--- What the task requires ---
Once you reach the line containing "You are a computer-use", copy it and every line after it exactly, through the end of the data below.

········

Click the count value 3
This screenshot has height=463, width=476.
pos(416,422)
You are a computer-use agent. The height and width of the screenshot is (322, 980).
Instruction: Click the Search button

········

--- Written answer ---
You are a computer-use agent. The height and width of the screenshot is (322, 980).
Instruction: Click the Search button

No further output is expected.